* **TEXTO DEL EJERCICIO**:
::::::::::
En estos días en que la muerte por inanición de una niña de doce años se pregona como gran logro social y se aspavienta por doquier, leo con un visaje de entre hastío y repeluzno las declaraciones que Isabel Allende ha vomitado, pizpireta y nihilista ella, durante la presentación de su última novela —que imagino meliflua, tolerante y preñada de buenismos modernistas, como toda la morralla vacua que ocupa el ocio de las masas—. En ellas —en las declaraciones, vamos—, supongo que bien embadurnaditas con un dejo almibarado y un tanto repugnante, la escritora lanza una suerte de pagana y vergonzante deprecación en la que ruega que la eutanasia sea plenamente legal cuando ella esté en ciernes de dar el postrer paso, no sea que la dignidad humana se le vea socavada por el dolor y por la postración que la enfermedad trae consigo. Por ilustrar la noticia, además, hacerla más visible y darle un cierto prestigio de proclama solemne, los medios que reproducen el aserto mentecato lo acompañan con una fotografía reciente de la Allende, donde podemos vislumbrar, también ahora con un visaje de repeluzno, la razón última de tales palabrejas. Pues es entonces, sin duda, al hojear la fotografía, cuando comprendemos ese afán por driblar los estragos y los alifafes de la edad, esa querencia innatural —aunque hogaño tan frecuente— por huir de la muerte y esquivar su abrazo en pos de una enloquecida inmortalidad.
::::::::::
* **MATERIAL EXTRAÍDO**:
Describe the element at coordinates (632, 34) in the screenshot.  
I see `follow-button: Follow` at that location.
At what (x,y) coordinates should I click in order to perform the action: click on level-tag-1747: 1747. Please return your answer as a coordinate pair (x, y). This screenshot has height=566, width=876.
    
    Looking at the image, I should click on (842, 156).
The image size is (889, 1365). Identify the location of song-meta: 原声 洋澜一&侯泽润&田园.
::::::::::
* **TAREAS DEL EJERCICIO**:
1. Reescribe en forma de lista el párrafo del texto del ejercicio que comienza «En estos días en que la muerte por inanición» y conserva sus datos principales.
2. Según el texto del ejercicio, ¿en qué ocasión hizo Isabel Allende sus declaraciones sobre la eutanasia?

* **RESPUESTAS**:
1.
- Contexto: la muerte por inanición de una niña de doce años se pregona como un gran logro social.
- Isabel Allende, durante la presentación de su última novela, pidió que la eutanasia sea plenamente legal cuando ella esté cerca de morir, para que el dolor y la postración de la enfermedad no socaven su dignidad.
- Quien escribe lee esas declaraciones con hastío y repeluzno, y supone que la novela es meliflua y está llena de buenismos.
- Los medios que reproducen la noticia la acompañan con una fotografía reciente de Allende.
- Según el párrafo, esa fotografía revela la razón de sus palabras: el afán por esquivar los estragos de la edad y huir de la muerte en busca de una enloquecida inmortalidad.

2. Durante la presentación de su última novela.